__Brano citato__:

=-=-=

Si compiva così la preghiera che Fedele ogni giorno rivolgeva al Signore: non
commettere alcun peccato mortale e morire suo martire. Cadde a terra pregando:
“Padre, perdona loro, che non sanno quel che fanno” Il corpo del martire
riposa nella cattedrale di Coira. Fu beatificato nel 1729, e Benedetto XIV lo
iscrisse nell’albo dei santi il 29 giugno 1746. Il Papa Benedetto XIV celebrò
san Fedele, difensore della fede cattolica, con queste parole: egli effondeva la
pienezza della sua carità nel confortare e aiutare il prossimo, abbracciava con
cuore paterno tutti gli afflitti, sostentava numerose schiere di poveri con
elemosine raccolte da ogni parte. Alleviava la solitudine degli orfani e delle
vedove procurando loro il soccorso dei potenti e dei principi. Aiutava senza
stancarsi i prigionieri con tutti i sollievi spirituali e corporali che poteva,
visitava con sollecitudine gli ammalati, li ricreava, li riconciliava con Dio,
li armava ad affrontare l’estrema battaglia.

=-=-=

__Dati registrati__:

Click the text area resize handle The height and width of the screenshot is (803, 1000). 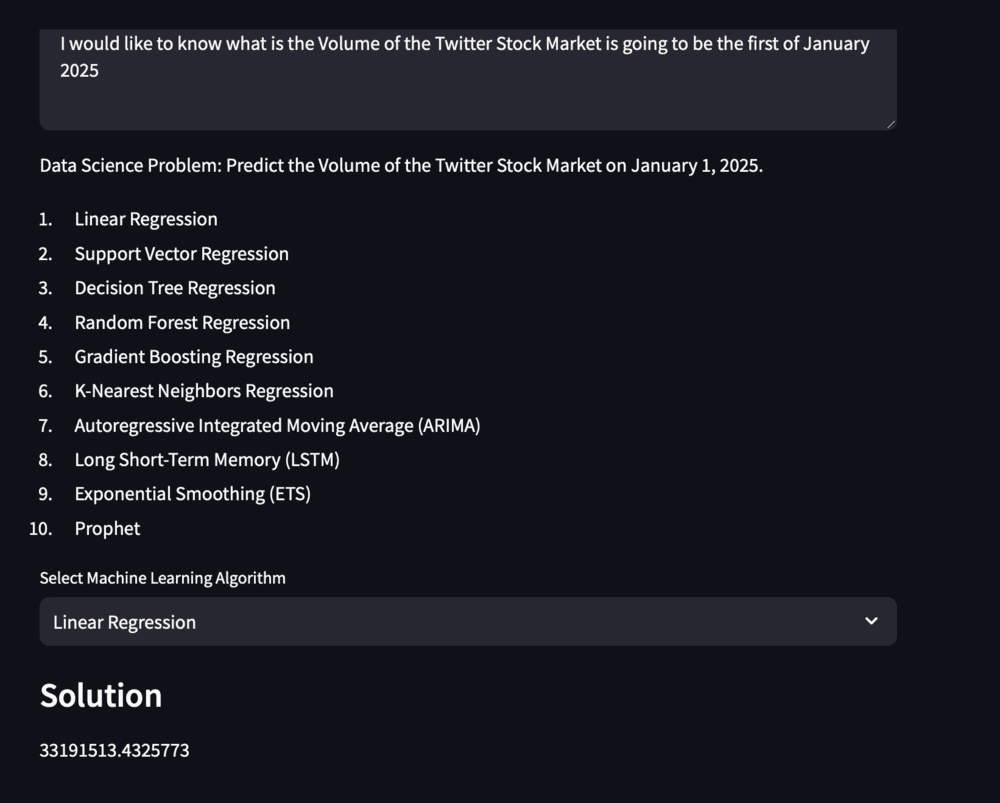tap(890, 123)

=-=-=

__Cosa fare__:
Indica se ciascuna affermazione concorda con il brano su san Fedele, rispondendo sì o no e riportando le parole del brano che lo stabiliscono.
1. Il corpo di Fedele si trova nella cattedrale di Coira.
2. Fedele fu beatificato nel 1746.
3. Secondo Benedetto XIV, Fedele visitava gli ammalati.
Ci si basa soltanto sul brano, senza ricorrere ai dati.

__Soluzione__:
1. Sì: "Il corpo del martire riposa nella cattedrale di Coira".
2. No: "Fu beatificato nel 1729".
3. Sì: "visitava con sollecitudine gli ammalati".